Most FPSs don't have THAT many weapons.  Sure, they have some different weapons, but not nearly as many as the number of spells we have in AVWW. So it's not a huge waste of resources if the player only sticks to one weapon.
Depends on the FPS, which is why I grabbed CoD.  Allow me to iterate (MW3).  Yes, I realize it's a Triple-A game but that's not intrinsic to the gameplay mechanics themselves.
10 Assault Rifles
6 Snipers
6 Shotguns
6 Pistols
6 SMGs
5 LMGs
4 Machine Pistols

For the standard 'shoot 'em' choices, that leaves you 43 options for your standard 'shoot 'em' choices.  They are nothing more than the difference between Forest Rage autocannon (LMG) vs. Miasma Whip (USAS-12).  Your 'attachment' changes are similar to enchants.  Faster fire, more cooldown, sights are range, etc.

That's 43 options that really only make minor adjustments to your play style.  Those are HUGE investments in resources, as each one has a different artistic component, reload animations, sighting, ranges, bullet travel delay, and other things.  For roughly simply allowing a player a different feel while they play.

Now, let's get into the specialty items... what we'd consider utility spells.
6 different launchers, each one having a different specialization.  They typically have particular uses (RPG-7 suiciders not withstanding) so they have limited ammos instead of having limited versatility.

6 different types of 'grenades'.  Toss and kills, silent kill, position control, or user-controlled position denial.  Again, limited in volume (particularly in multiplayer, which is the real CoD game these days, the SP is a tack-on) for balance reasons, of course.

And last but not least, 8 different tactical items that can do anything from block enemy vision to you to deflecting attacks away to respawn choice to Improved visibility.  Oh, yeah, a few of 'em status effect the opponent too (flash/stun).

THESE are limited in what you can carry, the heavy game changers.  In combination they are over-whelming (MP improvement possibility).  IE: Toss a smoke grenade on your buddy who set up a trophy system.  You can't get him off the target for a bit.

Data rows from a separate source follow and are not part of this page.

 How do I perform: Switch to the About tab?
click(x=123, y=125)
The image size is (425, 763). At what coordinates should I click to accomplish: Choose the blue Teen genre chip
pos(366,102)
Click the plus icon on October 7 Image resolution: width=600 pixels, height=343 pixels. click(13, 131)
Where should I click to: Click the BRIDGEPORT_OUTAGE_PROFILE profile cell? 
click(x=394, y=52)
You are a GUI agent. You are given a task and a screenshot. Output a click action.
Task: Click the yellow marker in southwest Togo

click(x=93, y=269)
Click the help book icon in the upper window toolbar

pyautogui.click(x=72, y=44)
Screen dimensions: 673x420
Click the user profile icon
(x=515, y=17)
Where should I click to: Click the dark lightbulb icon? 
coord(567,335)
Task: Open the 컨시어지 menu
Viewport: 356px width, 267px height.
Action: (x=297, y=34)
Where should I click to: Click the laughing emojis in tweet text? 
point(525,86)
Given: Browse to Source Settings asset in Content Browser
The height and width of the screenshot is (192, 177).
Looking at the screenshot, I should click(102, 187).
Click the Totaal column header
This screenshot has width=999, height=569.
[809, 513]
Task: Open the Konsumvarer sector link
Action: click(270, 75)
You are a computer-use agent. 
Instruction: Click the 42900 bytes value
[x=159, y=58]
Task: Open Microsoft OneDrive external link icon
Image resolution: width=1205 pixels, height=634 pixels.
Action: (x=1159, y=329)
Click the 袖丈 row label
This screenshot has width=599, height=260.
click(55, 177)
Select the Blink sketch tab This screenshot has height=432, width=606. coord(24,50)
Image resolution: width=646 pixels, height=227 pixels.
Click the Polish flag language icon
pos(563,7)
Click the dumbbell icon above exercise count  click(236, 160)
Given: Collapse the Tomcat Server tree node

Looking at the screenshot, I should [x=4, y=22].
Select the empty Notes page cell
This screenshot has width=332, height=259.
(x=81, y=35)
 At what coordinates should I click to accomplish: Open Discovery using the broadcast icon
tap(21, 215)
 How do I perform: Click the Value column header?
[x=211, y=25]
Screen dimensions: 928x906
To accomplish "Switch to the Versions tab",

This is a HUGE volume of resources invested into the game.  Most of it is constantly usable (due to death/respawn).  One tactic didn't work, grab your other class with different setup. This, to me, is the equivalent of rotating my spell bar for a different build.  However, I pretty much start every game with the same class, and only adjust as gameplay (not restrictions) require me.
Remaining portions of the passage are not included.